Del Monte Federica, Agnetti Giulio
Beth Israel Deaconess Medical Center, Harvard Medical School, Boston, MA, USA.
Proteomics Clin Appl. 2014 Aug;8(7-8):534-42. doi: 10.1002/prca.201400037.
A new concept in the field of heart-failure (HF) research points to a role of misfolded proteins, forming preamyloid oligomers (PAOs), in cardiac toxicity. This is largely based on few studies reporting the presence of PAOs, similar to those observed in neurodegenerative diseases, in experimental and human HF. As the majority of proteinopathies are sporadic in nature, protein post-translational modifications (PTMs) likely play a major role in this growing class of diseases. In fact, PTMs are known regulators of protein folding and of the formation of amyloid species in well-established proteinopathies. Proteomics has been instrumental in identifying both chemical and enzymatic PTMs, with a potential impact on protein mis-/folding. Here we provide the basics on how proteins fold along with a few examples of PTMs known to modulate protein misfolding and aggregation, with particular focus on the heart. Due to its innovative content and the growing awareness of the toxicity of misfolded proteins, an "Alzheimer's theory of HF" is timely. Moreover, the continuous innovations in proteomic technologies will help pinpoint PTMs that could contribute to the process. This nuptial between biology and technology could greatly assist in identifying biomarkers with increased specificity as well as more effective therapies.

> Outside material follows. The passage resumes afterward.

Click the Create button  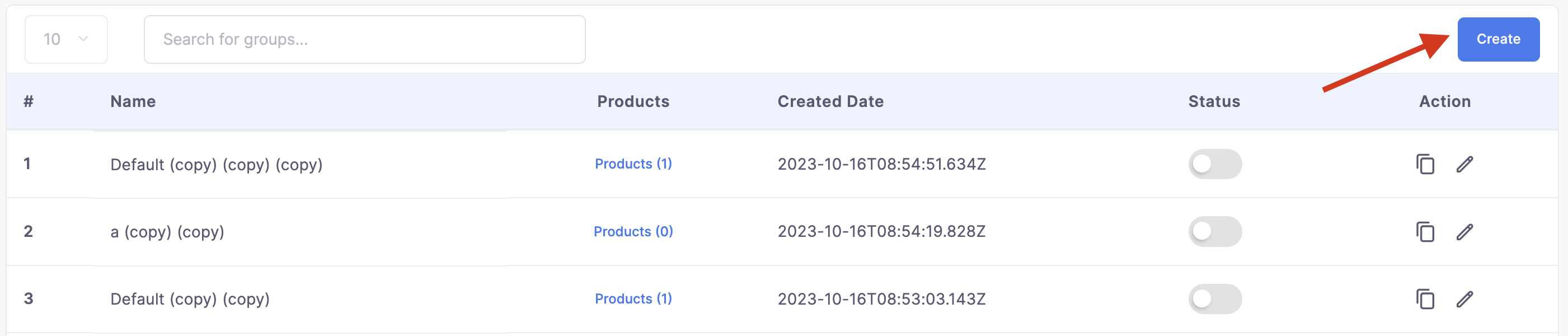(x=1498, y=40)
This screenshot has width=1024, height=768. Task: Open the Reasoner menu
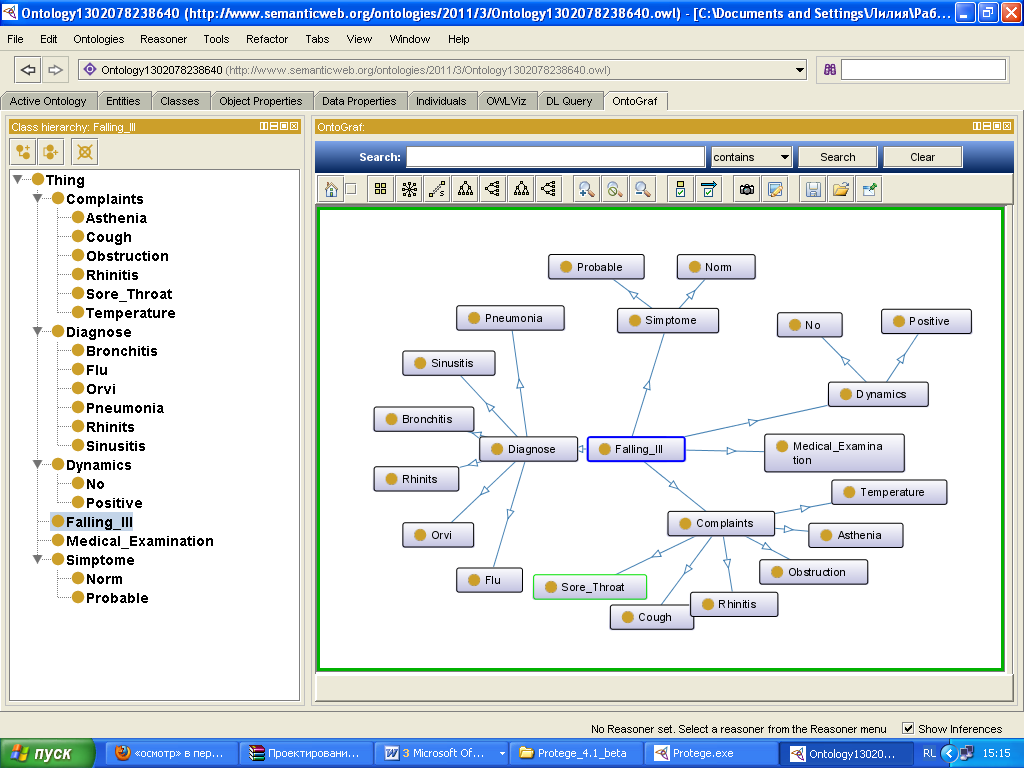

心力衰竭(HF)研究领域的一个新概念指出,错误折叠的蛋白质形成淀粉样前体寡聚体(PAO)在心脏毒性中起作用。这主要基于少数研究报告,即在实验性和人类HF中存在PAO,类似于在神经退行性疾病中观察到的情况。由于大多数蛋白质病本质上是散发性的,蛋白质翻译后修饰(PTM)可能在这类不断增加的疾病中起主要作用。事实上,在已明确的蛋白质病中,PTM是蛋白质折叠和淀粉样物质形成的已知调节因子。蛋白质组学有助于识别化学和酶促PTM,这可能会对蛋白质错误折叠/折叠产生影响。在这里,我们提供了蛋白质如何折叠的基础知识,以及一些已知可调节蛋白质错误折叠和聚集的PTM示例,特别关注心脏。由于其创新内容以及对错误折叠蛋白质毒性的认识不断提高,“HF的阿尔茨海默病理论”应运而生。此外,蛋白质组学技术的不断创新将有助于确定可能促成这一过程的PTM。生物学与技术的这种结合可以极大地帮助识别具有更高特异性的生物标志物以及更有效的治疗方法。